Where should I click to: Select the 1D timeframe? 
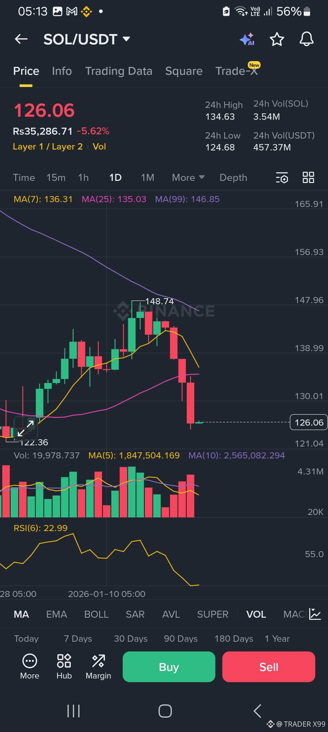click(115, 178)
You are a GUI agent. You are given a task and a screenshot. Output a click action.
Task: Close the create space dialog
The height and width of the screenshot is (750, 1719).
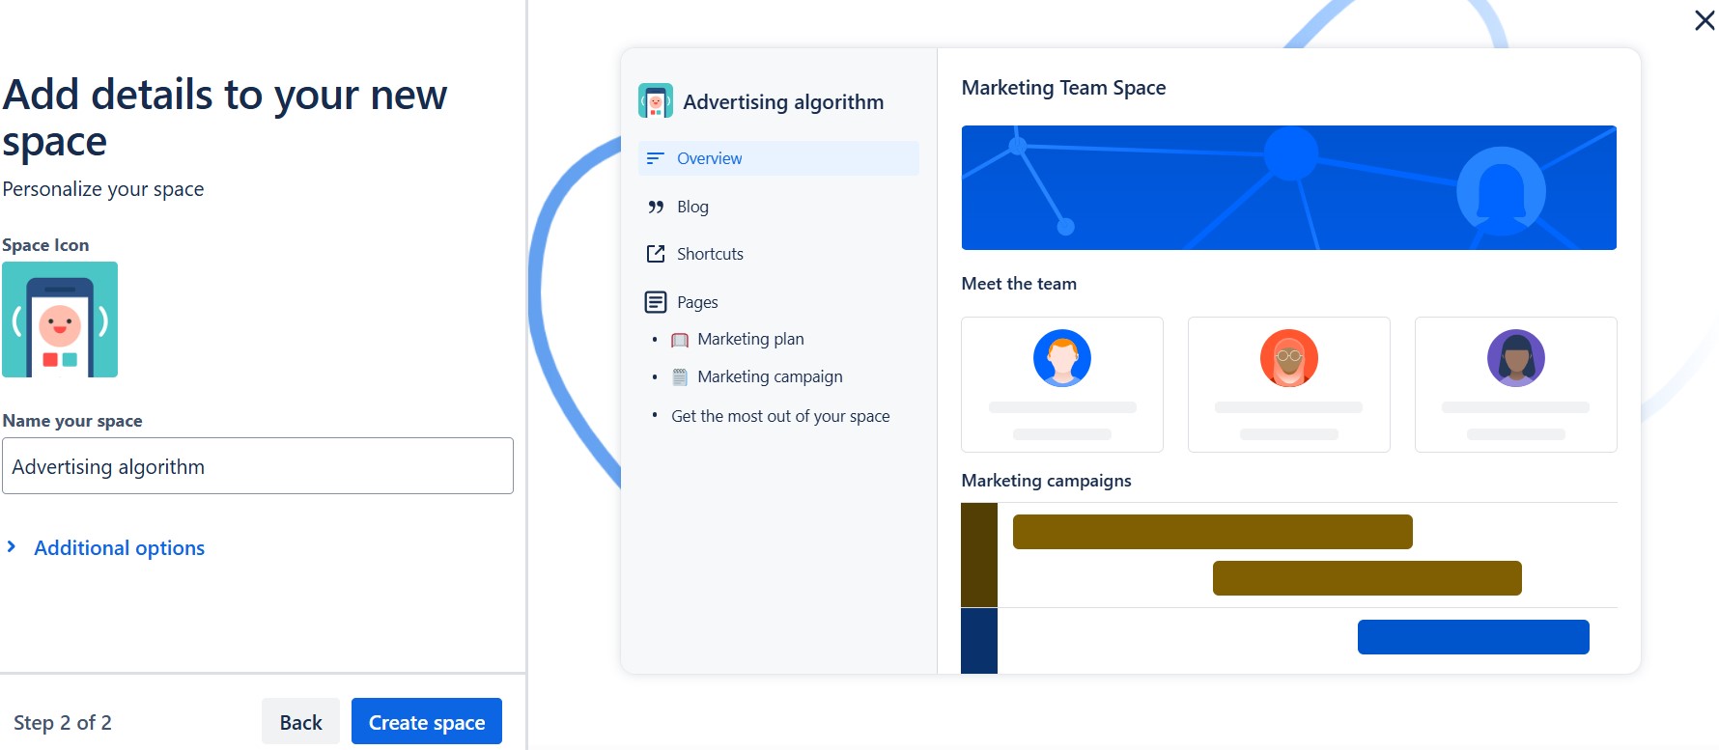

Description of the task: Drop the pictures and reproduce the rest of the data above exactly.

Result:
Where should I click to: Select the 1D timeframe? 
click(115, 178)
You are a GUI agent. You are given a task and a screenshot. Output a click action.
Task: Close the create space dialog
The height and width of the screenshot is (750, 1719).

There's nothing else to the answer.